L’Homme & la Lune

Publié le par clarac

Avec la création des Chantiers Imaginaires et la mise en œuvre de sa modeste et symbolique section éditoriale, à côté de sa revue Station Fiction (fanzine), entre autres car les Chantiers ne sont pas une Maison d’Édition, c’est d’un outil d’expérimentation que je voulais me doter. Ce qui, je crois, semble à ce jour assez réussi.

Dès sa création en 2006, oui c’est déjà aussi vieux que ça, j’avais lancé un appel à textes pour l’année Jules Vernes ; passé totalement inaperçu. Et en 2007 c’était l’appel « POLARIS » pour l’année polaire internationale, presque aussi inaperçu que le précédent. Presque seulement car l’unique texte de qualité reçu fut accueilli au sommaire de Station Fiction n°1 mission Récif de Dante.

Pour 2009 année de l’espace, année de commémoration du 40ème premier pas de l’Homme sur la Lune, positionné Science-Fiction, fantastique et Imaginaire au sens large, je ne pouvais pas ne pas lancer l’appel à texte l’Homme & la Lune ! dans l’idéal la publication du recueil collectif aurait dû avoir lieu le 20 juillet (ou le 21, question de fuseau horaire) ; en fait, ce ne sera pas avant cet hiver. Peu importe d’arriver à la célébration en retard ; c’est l’intention qui compte ne dit-on pas ? Mettez cela sur le fait que je sois Gascon, irrespectueux, irrévérencieux, insolent et plein de trucs en in…

Maintenant, avec la tête dans la Lune il est assez difficile d’avoir les pieds sur Terre.

C’est bien parce que les Chantiers Imaginaires n’est pas une vraie maison d’édition que ce désagrément du retard accumulé n’est pas dramatique, chiant –(pour ne pas être plus grossier), mais bon l’idée n’est pas de produire pour produire, ni de créer pour créer. J’ignore encore ce que donnera le résultat final ; je sais simplement qu’il ne sera pas fait à la hussarde.

En fin de compte, si je dis tout cela, c’est pour prendre une pause à la re-re-relecture des vingt textes reçus…

L’heure d’assumer ma responsabilité d’anthologiste (j’aime pas le mot) est là. Les textes ont été déjà lut par moi au moins trois fois.
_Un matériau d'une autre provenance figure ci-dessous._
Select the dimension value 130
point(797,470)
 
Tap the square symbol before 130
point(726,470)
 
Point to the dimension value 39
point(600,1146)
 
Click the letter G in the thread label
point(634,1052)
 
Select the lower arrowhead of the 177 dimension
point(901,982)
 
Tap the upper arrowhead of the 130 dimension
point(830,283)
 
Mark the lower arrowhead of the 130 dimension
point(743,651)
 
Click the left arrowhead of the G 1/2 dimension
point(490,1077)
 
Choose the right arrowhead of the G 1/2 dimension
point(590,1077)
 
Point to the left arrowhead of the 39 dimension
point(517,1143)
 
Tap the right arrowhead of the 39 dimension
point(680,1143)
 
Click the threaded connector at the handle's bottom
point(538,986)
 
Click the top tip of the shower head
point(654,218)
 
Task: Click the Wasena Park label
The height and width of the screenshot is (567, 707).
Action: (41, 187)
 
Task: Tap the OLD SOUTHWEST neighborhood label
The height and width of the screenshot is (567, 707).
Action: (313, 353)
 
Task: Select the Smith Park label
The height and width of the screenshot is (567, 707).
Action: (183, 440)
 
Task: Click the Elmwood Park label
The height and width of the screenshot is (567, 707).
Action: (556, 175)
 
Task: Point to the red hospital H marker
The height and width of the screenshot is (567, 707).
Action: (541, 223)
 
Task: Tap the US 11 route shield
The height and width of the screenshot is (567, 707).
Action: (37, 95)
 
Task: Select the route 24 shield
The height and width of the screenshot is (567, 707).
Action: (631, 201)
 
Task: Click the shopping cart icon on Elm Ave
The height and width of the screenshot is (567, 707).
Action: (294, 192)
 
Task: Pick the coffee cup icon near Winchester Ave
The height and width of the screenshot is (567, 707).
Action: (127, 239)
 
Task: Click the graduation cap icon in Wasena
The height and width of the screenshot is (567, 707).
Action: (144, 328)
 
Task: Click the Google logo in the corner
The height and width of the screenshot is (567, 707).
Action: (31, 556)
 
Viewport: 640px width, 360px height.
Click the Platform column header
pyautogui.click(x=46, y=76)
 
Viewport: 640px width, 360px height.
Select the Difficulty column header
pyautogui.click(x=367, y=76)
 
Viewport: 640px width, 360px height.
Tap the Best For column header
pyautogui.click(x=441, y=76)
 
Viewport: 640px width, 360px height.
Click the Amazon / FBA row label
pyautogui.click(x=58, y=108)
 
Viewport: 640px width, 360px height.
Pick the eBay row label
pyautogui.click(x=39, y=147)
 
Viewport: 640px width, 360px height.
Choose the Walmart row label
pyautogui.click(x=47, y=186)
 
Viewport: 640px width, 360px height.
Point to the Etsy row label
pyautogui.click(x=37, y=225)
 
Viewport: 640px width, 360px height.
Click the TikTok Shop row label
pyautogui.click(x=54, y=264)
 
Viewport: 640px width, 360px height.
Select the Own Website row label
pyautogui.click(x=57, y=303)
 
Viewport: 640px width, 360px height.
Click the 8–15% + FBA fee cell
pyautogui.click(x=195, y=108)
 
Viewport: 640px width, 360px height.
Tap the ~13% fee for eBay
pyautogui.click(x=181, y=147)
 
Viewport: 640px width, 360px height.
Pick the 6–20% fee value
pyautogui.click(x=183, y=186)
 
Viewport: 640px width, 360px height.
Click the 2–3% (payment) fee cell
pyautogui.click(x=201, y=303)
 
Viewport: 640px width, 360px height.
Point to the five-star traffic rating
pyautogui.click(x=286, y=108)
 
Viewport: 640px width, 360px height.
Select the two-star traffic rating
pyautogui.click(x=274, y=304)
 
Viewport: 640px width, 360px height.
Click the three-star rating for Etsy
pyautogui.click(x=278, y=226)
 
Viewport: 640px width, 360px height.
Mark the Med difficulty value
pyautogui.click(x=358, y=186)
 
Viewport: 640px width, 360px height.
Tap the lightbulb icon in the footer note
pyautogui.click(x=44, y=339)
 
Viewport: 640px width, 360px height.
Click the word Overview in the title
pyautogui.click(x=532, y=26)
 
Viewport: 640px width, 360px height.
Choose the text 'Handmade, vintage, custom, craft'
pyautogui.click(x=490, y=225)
J’ignore en revanche combien de lectures ni la procédure mise en œuvre par les deux membres de mon Comité de Lecture. Sinon qu’ils ont eut des versions anonymes des textes. Depuis peu j’ai réceptionné leurs fiches de lectures, commentaires et tout et tout…

Donc, je re-re-relis avec l’éclairage de ses avis parfois assez éloignés, carrément surprenant même, de ces derniers. Cela fait bien longtemps que je suis convaincu de la subjectivité de l’acte de lecture, là j’en ai la preuve flagrante. Ce qui m’amène à remettre en cause mes propres lectures, et par cela même à jeter un autre regard sur l’écriture. À l’évidence je ne peux sélectionner les vingt textes.
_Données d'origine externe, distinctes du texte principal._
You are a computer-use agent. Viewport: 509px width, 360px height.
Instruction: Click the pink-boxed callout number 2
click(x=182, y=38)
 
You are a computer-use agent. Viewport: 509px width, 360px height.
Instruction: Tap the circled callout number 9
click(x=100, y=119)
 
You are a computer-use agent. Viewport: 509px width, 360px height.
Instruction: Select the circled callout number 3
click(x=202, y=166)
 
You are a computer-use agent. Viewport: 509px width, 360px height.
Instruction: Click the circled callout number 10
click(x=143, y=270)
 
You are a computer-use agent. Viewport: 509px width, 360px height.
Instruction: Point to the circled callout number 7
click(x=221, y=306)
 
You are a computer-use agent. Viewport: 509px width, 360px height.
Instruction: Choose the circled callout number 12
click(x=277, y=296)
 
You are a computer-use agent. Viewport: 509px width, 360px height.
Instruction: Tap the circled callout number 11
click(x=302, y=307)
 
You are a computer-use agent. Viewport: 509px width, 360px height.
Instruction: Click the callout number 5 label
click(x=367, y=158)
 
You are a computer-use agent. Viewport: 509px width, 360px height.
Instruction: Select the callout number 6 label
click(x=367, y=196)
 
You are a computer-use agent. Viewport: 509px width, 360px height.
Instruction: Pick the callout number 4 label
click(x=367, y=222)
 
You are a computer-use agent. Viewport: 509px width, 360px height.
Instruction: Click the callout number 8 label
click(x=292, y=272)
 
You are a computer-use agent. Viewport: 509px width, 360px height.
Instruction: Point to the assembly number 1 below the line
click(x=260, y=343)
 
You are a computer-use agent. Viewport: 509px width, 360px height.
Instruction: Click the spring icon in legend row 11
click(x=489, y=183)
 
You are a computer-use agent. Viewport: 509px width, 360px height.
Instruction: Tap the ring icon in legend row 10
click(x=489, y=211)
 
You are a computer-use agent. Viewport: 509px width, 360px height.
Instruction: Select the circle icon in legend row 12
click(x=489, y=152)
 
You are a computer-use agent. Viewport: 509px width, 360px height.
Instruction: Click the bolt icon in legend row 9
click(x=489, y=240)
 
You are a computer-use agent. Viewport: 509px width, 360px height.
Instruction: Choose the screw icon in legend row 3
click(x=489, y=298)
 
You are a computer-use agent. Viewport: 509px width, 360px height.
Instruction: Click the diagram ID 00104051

D’avance je sais que la sélection que je vais poser fera des heureux, des malheureux, suscitera le doute et les interrogations… n’est-ce pas le lot de tous les anthologistes ? On ne peut pas plaire à tout le monde et comme tous les goûts sont dans la nature… sans commentaire.
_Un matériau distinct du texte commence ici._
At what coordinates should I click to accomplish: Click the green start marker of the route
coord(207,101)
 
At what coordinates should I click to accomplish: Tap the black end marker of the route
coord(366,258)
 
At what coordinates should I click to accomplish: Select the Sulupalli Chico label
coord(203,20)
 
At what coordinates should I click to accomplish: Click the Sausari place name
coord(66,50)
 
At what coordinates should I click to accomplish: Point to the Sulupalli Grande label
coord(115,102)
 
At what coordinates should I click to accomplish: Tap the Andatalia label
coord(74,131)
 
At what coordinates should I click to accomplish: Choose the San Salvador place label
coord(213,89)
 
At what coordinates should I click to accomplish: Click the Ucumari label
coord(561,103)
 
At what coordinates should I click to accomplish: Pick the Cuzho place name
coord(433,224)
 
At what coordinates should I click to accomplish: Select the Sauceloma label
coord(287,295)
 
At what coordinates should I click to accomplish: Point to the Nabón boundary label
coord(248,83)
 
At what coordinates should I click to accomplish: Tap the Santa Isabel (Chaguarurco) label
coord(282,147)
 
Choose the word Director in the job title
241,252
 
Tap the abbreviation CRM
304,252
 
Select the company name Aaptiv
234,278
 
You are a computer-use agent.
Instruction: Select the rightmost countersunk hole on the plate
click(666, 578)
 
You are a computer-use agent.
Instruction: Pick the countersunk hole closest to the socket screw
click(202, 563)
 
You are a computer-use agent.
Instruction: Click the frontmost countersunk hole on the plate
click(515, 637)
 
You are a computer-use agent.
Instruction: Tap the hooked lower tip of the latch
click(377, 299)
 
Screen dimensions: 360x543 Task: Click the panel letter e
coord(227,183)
Puisqu’il s’agit d’un collectif commémoratif du premier pas sur la Lune, qu’il s’agissait bien d’une première, l’appel à texte me semblait judicieux et me paraît toujours justifié. Douze hommes ont marché sur la Lune, douze textes constitueront donc ce sommaire.

Me reste à décider ceux qui laisseront leur empreinte sur ces pages, qui jouera les Armstrong et les BUZ, et qui restera un spectateur privé de page comme Collin.

Avant toute chose, je tiens à remercier ces auteurs qui ont contribué au projet, et même au mal de tête qui s’annonce. Tous auront contribué bien plus qu’ils ne se l’imaginent à ce projet même si au final leur nom ne sera pas au sommaire.

Comme auteur je connais aussi la torture que c’est parfois d’attendre sans l’ombre d’une rumeur un verdict, c’est même parfois paralysant. Et sur ce plan-là, avec nos retards accumulés, nous avons atteint le sommet de l’art. Je présente donc mes excuses aux auteurs pour cela.

Mais voilà, inutile d’angoisser, je prendrais le temps que je jugerai nécessaire pour composer au mieux ce sommaire.

Voilà, c’était ma pause dans mes lectures, je dois les reprendre maintenant.

J’avais envi de dire merci aux auteurs, même si au final je ne sélectionne pas leur texte, pour tous ces récits, ces voyages et ces aventures dont l’Homme est le cœur et la Lune, tellement humaine... Vous savez que vous ne m’arrangez pas la sauce là ?! Cela aura été un plaisir, maintenant je dois faire des heureux et des malheureux et pourtant personne n’aura à rougir sous la Lune.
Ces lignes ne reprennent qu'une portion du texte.